Forums

Using two steps Markov chains to generate DNA sequences.

Hi everyone,

I've already know how to generate DNA sequences (A,T,C,G) by giving a transitional matrix for one step Markov Chain, which means latter nucleotide frequency depends on former one. But I wanna choose latter nucleotide based on former two nucleotides, can anyone help me on the code?

Thanks a lot.

EDIT: just realised that you want differing probabilities, so a simple map won't do. Still, my main point still stands - just use the same approach as currently but index on a 2-char string instead on 1 (or a 2-tuple if you're already using a list instead of a string).

So you want to generate strings of letters which represent DNA sequences, and currently you're using a rule giving a list of possible nucleotides based on just the previous one. However, you want to amend this to base the choice on both previous nucleotides.
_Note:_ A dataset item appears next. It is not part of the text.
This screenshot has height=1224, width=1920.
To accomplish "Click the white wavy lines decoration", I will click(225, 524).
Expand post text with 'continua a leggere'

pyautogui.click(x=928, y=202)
Correct?

I would treat the whole thing as a string and use slice notation to get the string representing the last two characters. Then just set up a dictionary which maps the 2-character string to a set of nucleotide letters, and use the choice() method from the random module to select from the set. You'll need to initialise the string with a pair of nucleotides to begin with, of course.
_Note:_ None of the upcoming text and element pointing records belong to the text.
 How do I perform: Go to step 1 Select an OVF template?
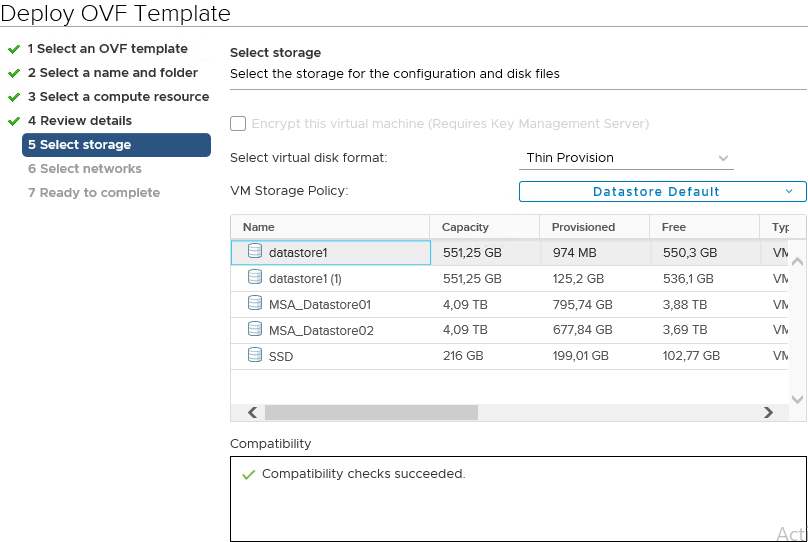coord(107,49)
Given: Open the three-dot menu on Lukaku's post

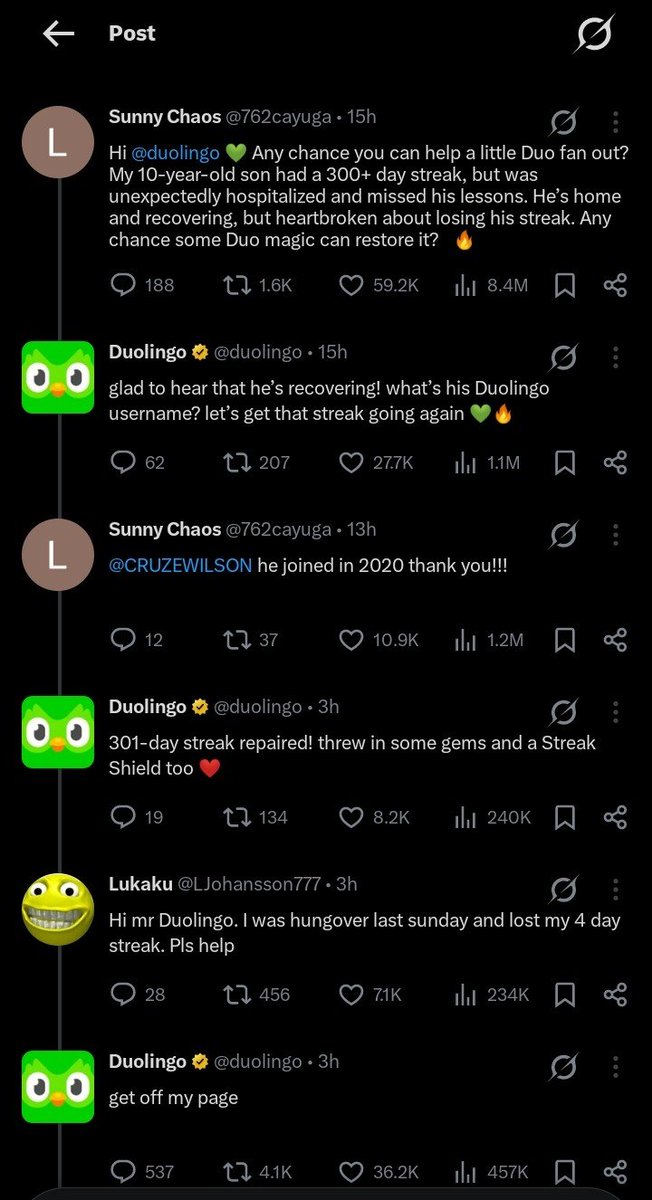Looking at the screenshot, I should (615, 889).
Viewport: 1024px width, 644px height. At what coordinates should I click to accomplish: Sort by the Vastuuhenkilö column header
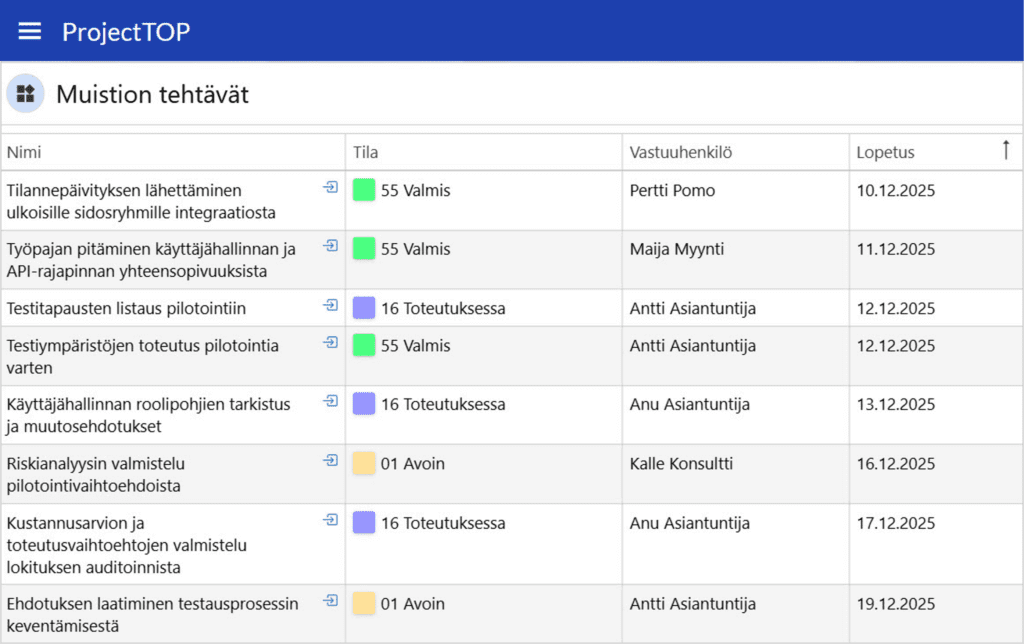[x=681, y=152]
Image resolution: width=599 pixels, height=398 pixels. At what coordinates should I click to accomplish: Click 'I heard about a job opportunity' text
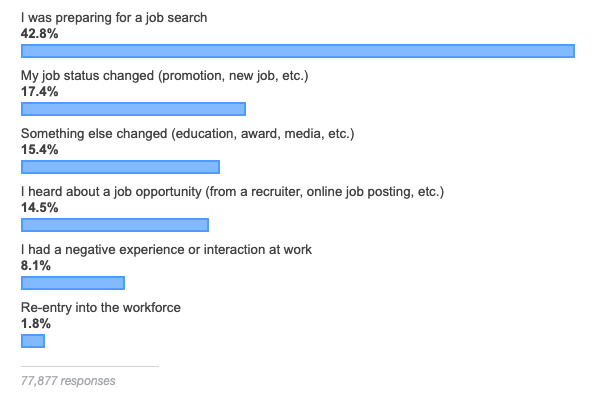(x=232, y=192)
If that's not clear, I can explain in more detail, but there's a limit to how verbose I can be when bottle-feeding my baby daughter in the middle of the night! :-)
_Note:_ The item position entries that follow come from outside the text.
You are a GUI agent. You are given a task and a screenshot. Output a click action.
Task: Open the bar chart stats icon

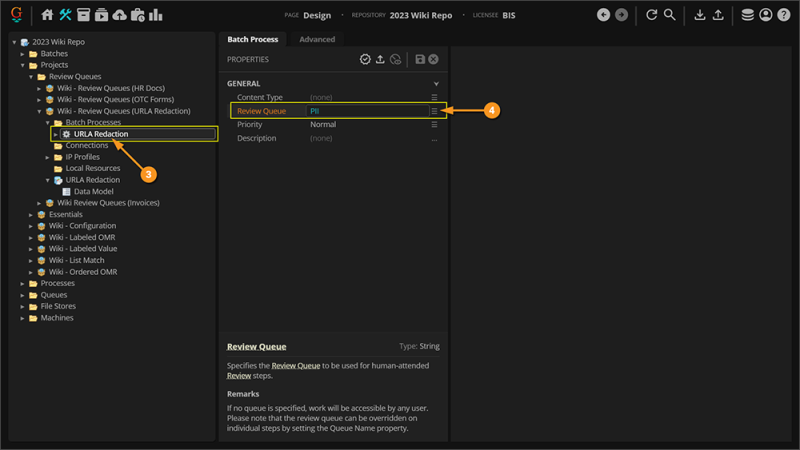coord(156,15)
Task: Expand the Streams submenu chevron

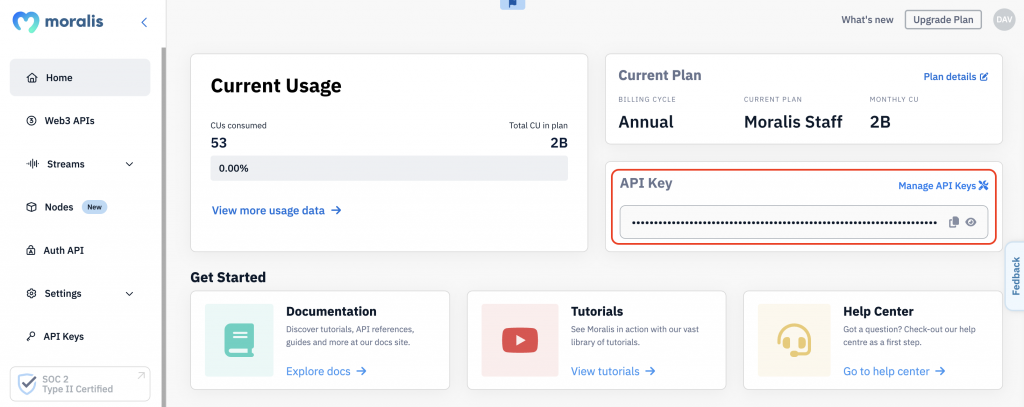Action: click(x=129, y=164)
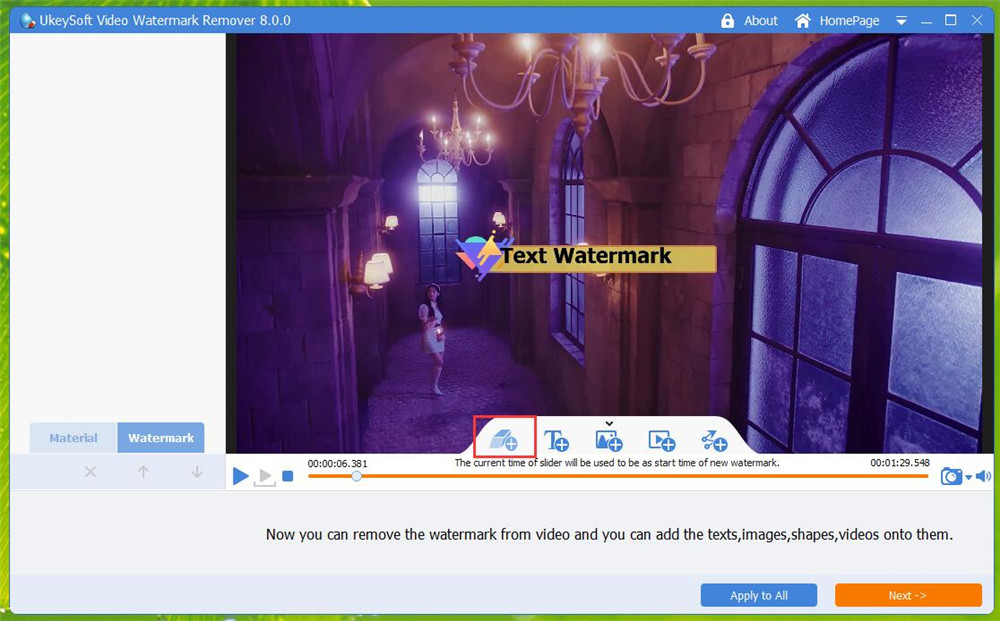Select the remove watermark eraser tool
This screenshot has width=1000, height=621.
coord(504,438)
The issue of how best to implement Markov Chains piqued my interest, so here's a little script I crashed out off the top of my head. I spent about 5 minutes or so writing it, so don't expect the cleanest code, but hopefully it illustrates the point (I didn't use nucleotide sequences, I just invented a random sequence of X, Y and Z):

import random

# Define the chain.
chain = {
    "XX": {"X": 8, "Y": 1, "Z": 1},
    "XY": {"X": 1, "Y": 2, "Z": 5},
    "XZ": {"X": 1, "Y": 3, "Z": 2},
    "YX": {"X": 2, "Y": 4, "Z": 5},
    "YY": {"X": 4, "Y": 1, "Z": 4},
    "YZ": {"X": 3, "Y": 2, "Z": 1},
    "ZX": {"X": 2, "Y": 2, "Z": 4},
    "ZY": {"X": 1, "Y": 4, "Z": 2},
    "ZZ": {"X": 4, "Y": 4, "Z": 1}
}

def chain_gen(chain, start, length):
    prev = start[-2:]
    for i in start:
        yield i
    for i in xrange(length):
        try:
            choice = random.randint(1, sum(chain[prev].values()))
            cumulative = 0
            for item, chance in sorted(chain[prev].items()):
                cumulative += chance
                if choice <= cumulative:
                    yield item
                    prev = prev[-1] + item
                    break
        except KeyError:
            break

print "".join(chain_gen(chain, "ZZ", 40))

The chain is stored as a dictionary mapping the previous two characters to another dictionary mapping the next character to the relative chance of that character being chosen. These are relative to the other choices in the dictionary, so if the chances are 1, 3 and 2 then the corresponding probabilities will be 1 in 6, 3 in 6 and 2 in 6.

@husky113: Welcome to PA, I just emailed you my DNA profile...let's keep it private though okay?...☺

I think trading DNA on the forums is against the TOS.

Creating DNA sequences from markov chains is fascinating stuff. So then you would run each chain through a genetic fitness algorithm that decided whether or not they would actually produce anything interesting if used?